**Set exercise**
Change "actions menu" to "options menu" in the data from the line with "At what coordinates" through the end, and give those lines again with nothing else altered and the pictures left out.

Data extracted from a collection
##########

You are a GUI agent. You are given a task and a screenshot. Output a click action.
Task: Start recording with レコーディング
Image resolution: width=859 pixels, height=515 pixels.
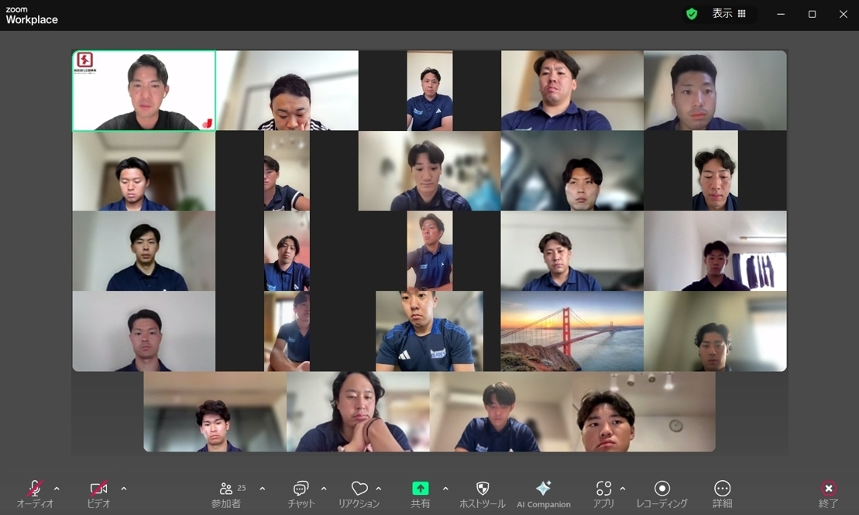point(661,493)

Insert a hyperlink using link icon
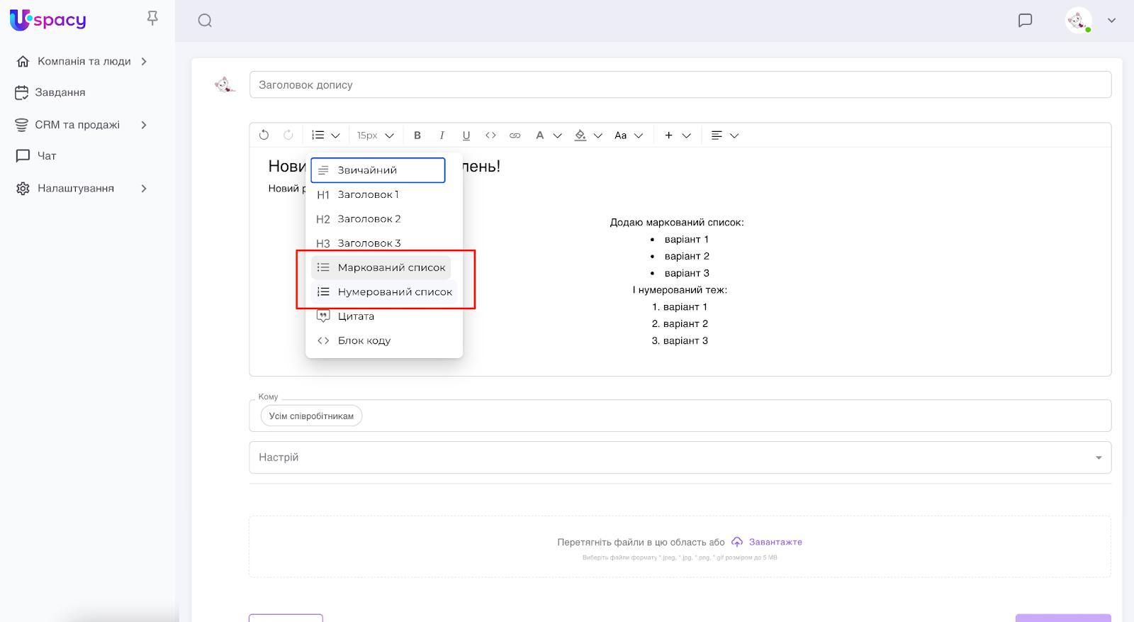[515, 135]
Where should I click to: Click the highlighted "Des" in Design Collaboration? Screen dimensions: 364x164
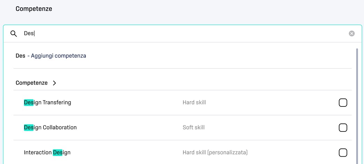click(x=29, y=127)
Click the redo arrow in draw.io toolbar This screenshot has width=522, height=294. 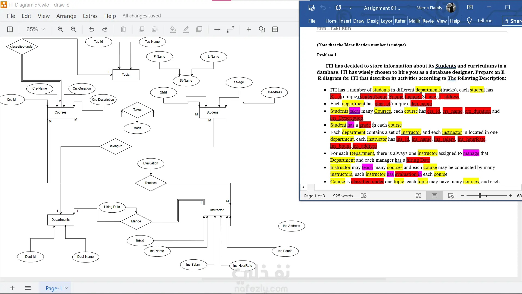click(x=105, y=29)
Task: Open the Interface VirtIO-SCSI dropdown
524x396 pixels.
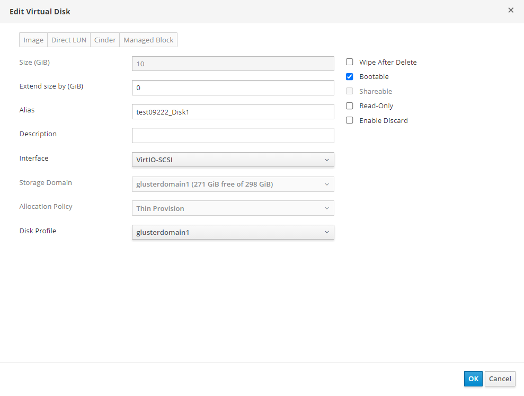Action: (233, 160)
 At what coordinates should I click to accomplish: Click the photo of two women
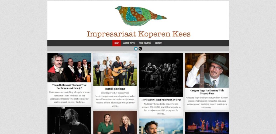pos(115,122)
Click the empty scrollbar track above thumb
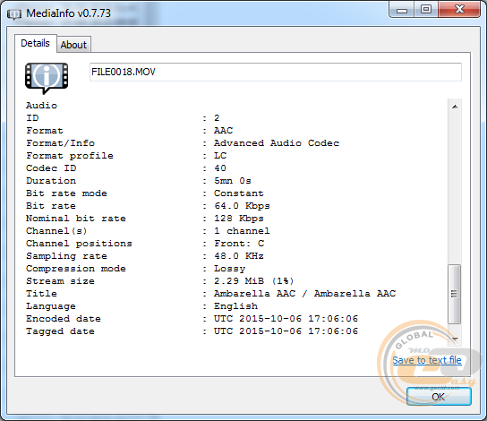Screen dimensions: 487x421 455,189
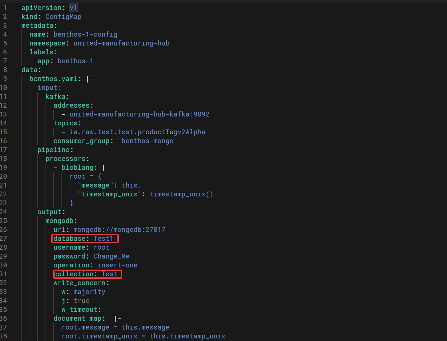Click the name benthos-1-config
This screenshot has width=447, height=341.
pyautogui.click(x=85, y=34)
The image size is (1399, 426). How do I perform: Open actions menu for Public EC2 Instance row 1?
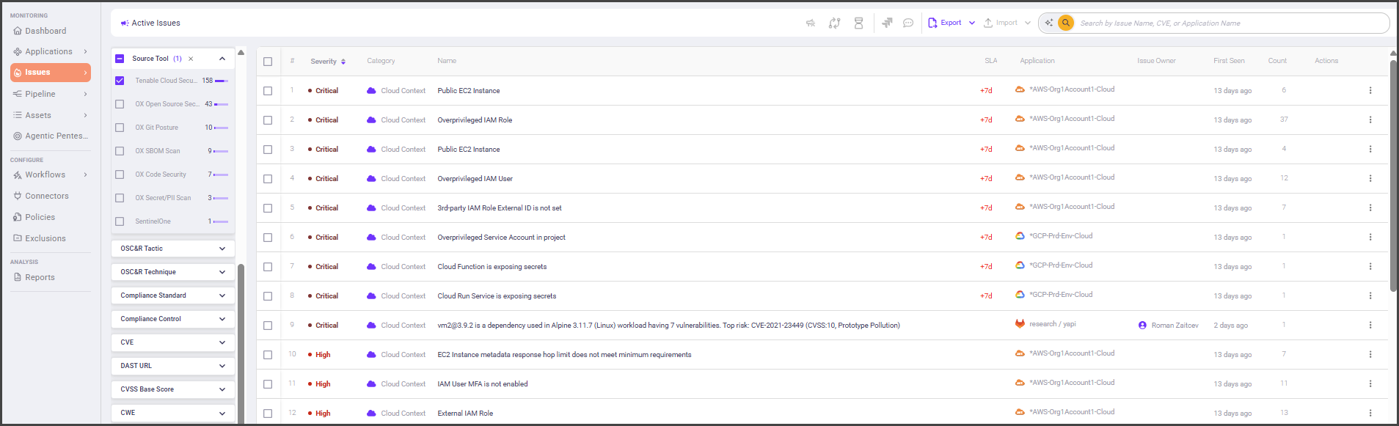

##########

**Full answer**
 At what coordinates should I click to accomplish: Click the photo of two women
pos(115,122)
Click the empty scrollbar track above thumb
Screen dimensions: 487x421 455,189
Click the name benthos-1-config
This screenshot has width=447, height=341.
pyautogui.click(x=85, y=34)
The image size is (1399, 426). How do I perform: Open options menu for Public EC2 Instance row 1?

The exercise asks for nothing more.